Your goal: Change every "At what coordinates should I click to accomplish" in the rows below to "Where do I click to complete", leave everything else as it is, and omit the pictures.
─── Records for processing ───
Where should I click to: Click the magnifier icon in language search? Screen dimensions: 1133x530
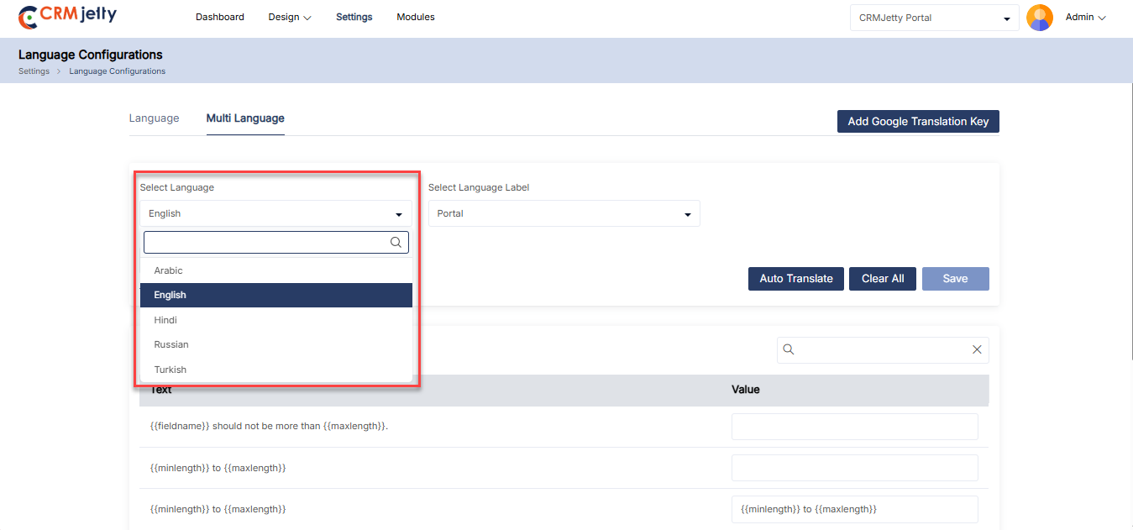click(396, 243)
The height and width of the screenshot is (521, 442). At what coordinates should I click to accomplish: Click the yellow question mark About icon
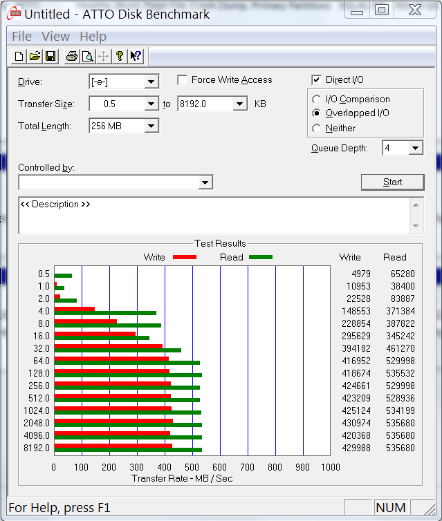120,57
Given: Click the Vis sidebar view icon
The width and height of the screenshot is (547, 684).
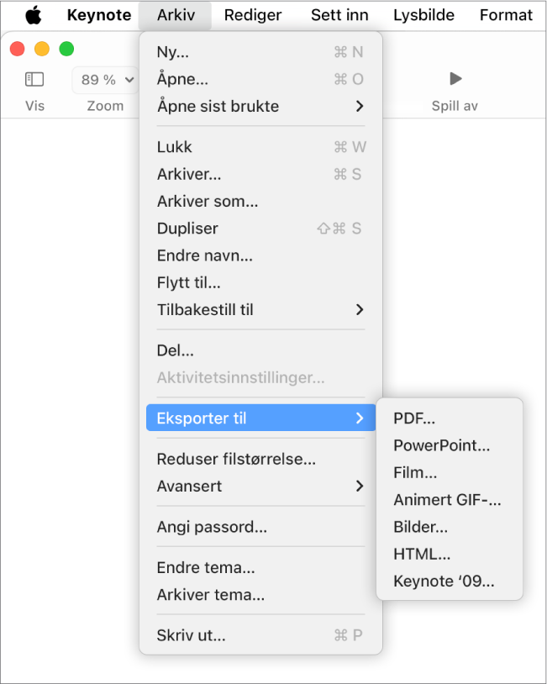Looking at the screenshot, I should coord(34,79).
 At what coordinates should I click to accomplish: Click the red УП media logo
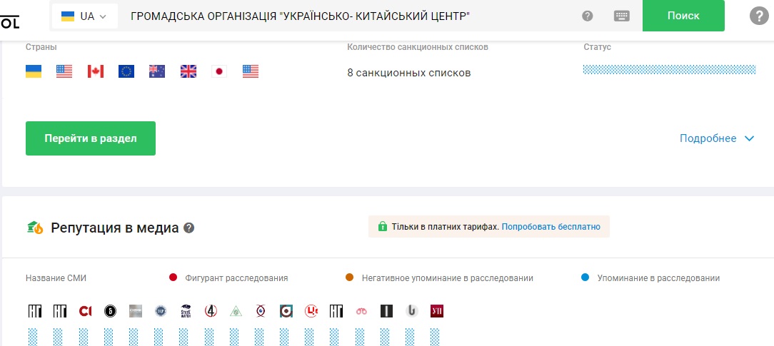coord(437,311)
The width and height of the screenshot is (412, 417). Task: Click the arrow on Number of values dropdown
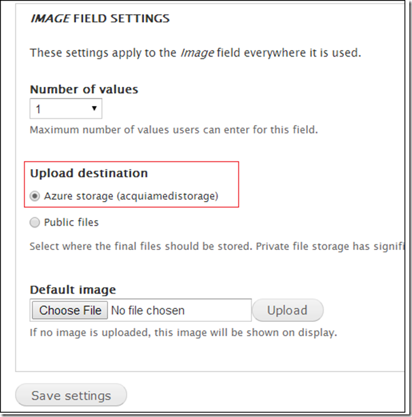(x=94, y=109)
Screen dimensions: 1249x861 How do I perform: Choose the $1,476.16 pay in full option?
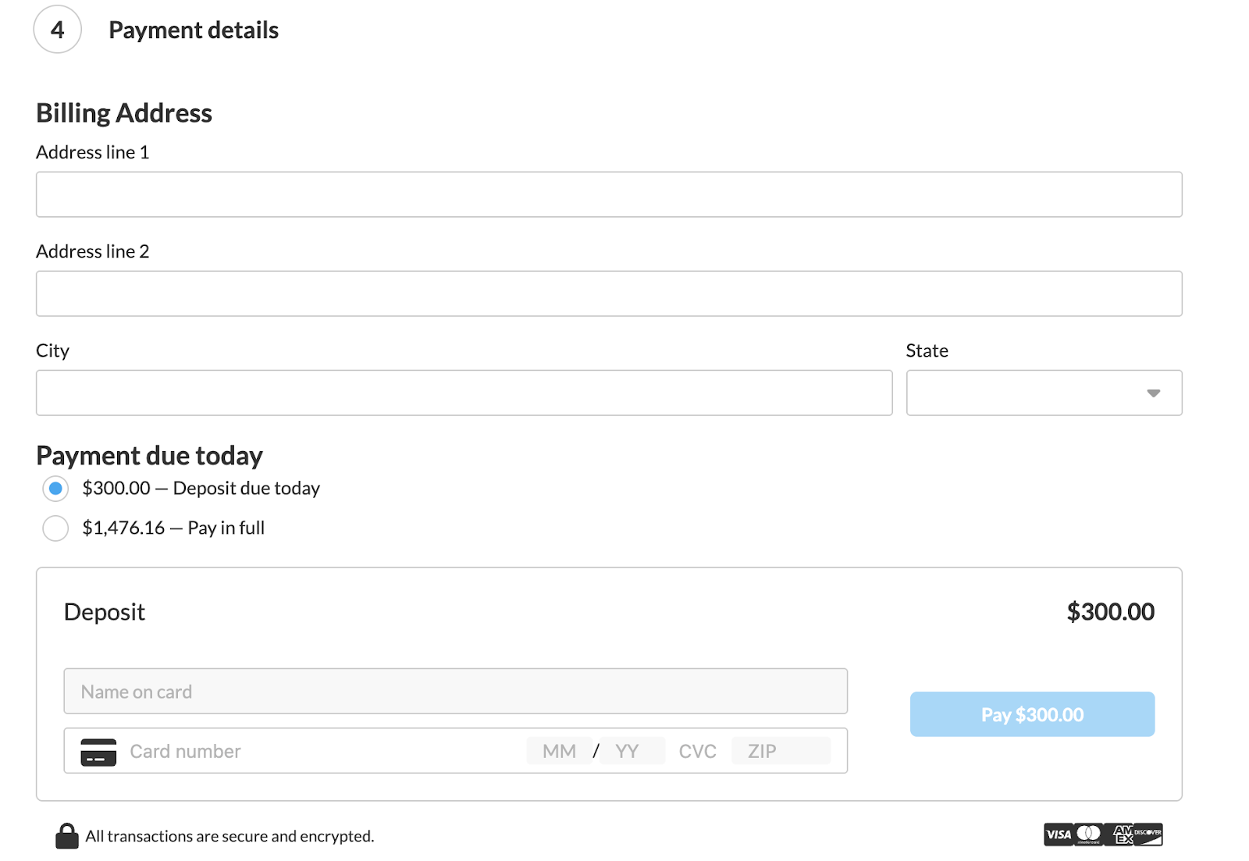coord(55,528)
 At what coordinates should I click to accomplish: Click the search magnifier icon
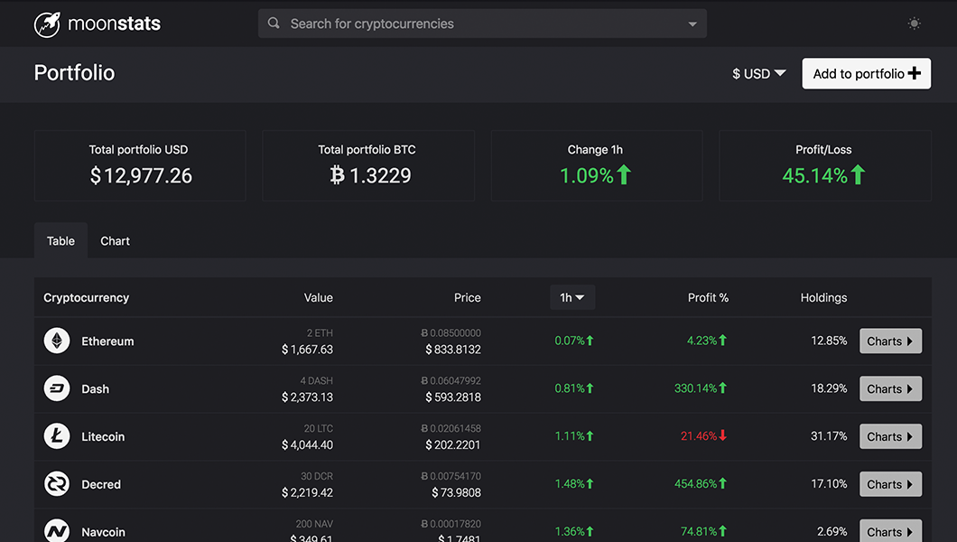pos(274,23)
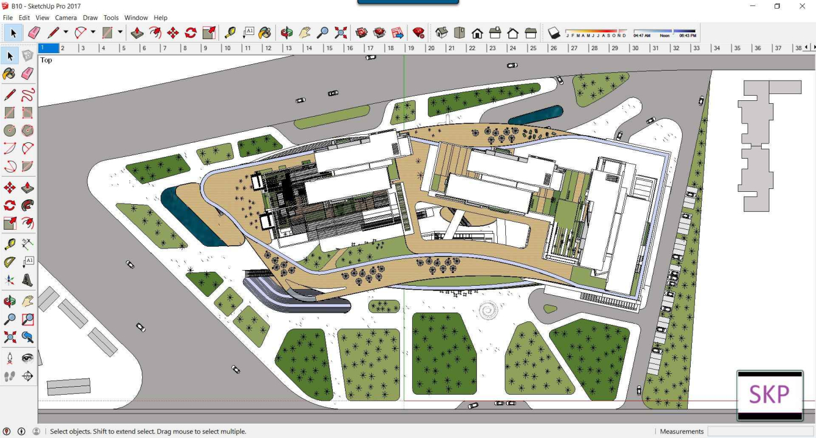
Task: Switch to scene tab 10
Action: point(227,48)
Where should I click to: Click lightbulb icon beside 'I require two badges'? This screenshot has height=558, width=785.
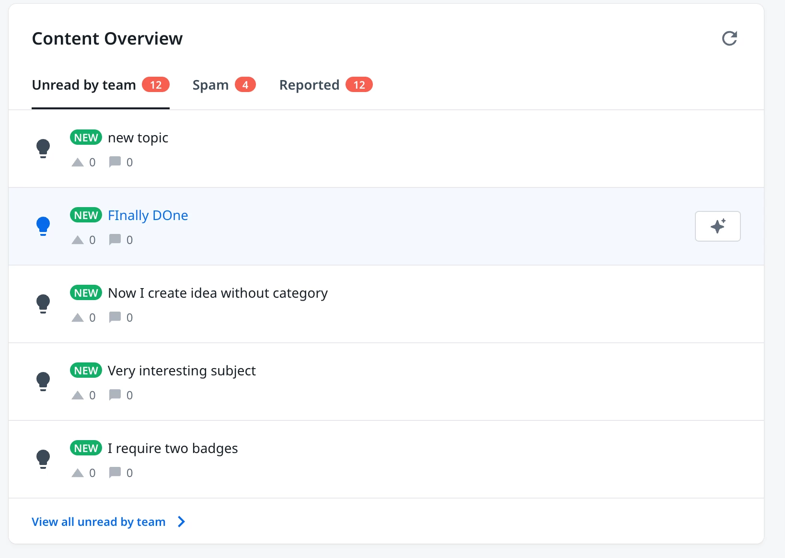tap(43, 459)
───
Completed task:
Where should I click to: Click the magnifier icon in language search? Screen dimensions: 1133x530
click(396, 243)
The height and width of the screenshot is (521, 442). Where do I click to complete: Click the yellow question mark About icon
120,57
Given: Click the Vis sidebar view icon
The width and height of the screenshot is (547, 684).
Looking at the screenshot, I should coord(34,79).
 Where do I click to complete: Click the red УП media logo
coord(437,311)
The width and height of the screenshot is (412, 417). Task: Click the arrow on Number of values dropdown
(x=94, y=109)
Screen dimensions: 1249x861 How do I perform: Choose the $1,476.16 pay in full option?
coord(55,528)
 Where do I click to complete: Click the search magnifier icon
pos(274,23)
Task: Switch to scene tab 10
Action: point(227,48)
Where should I click to: Click lightbulb icon beside 'I require two badges'? This screenshot has height=558, width=785.
tap(43, 459)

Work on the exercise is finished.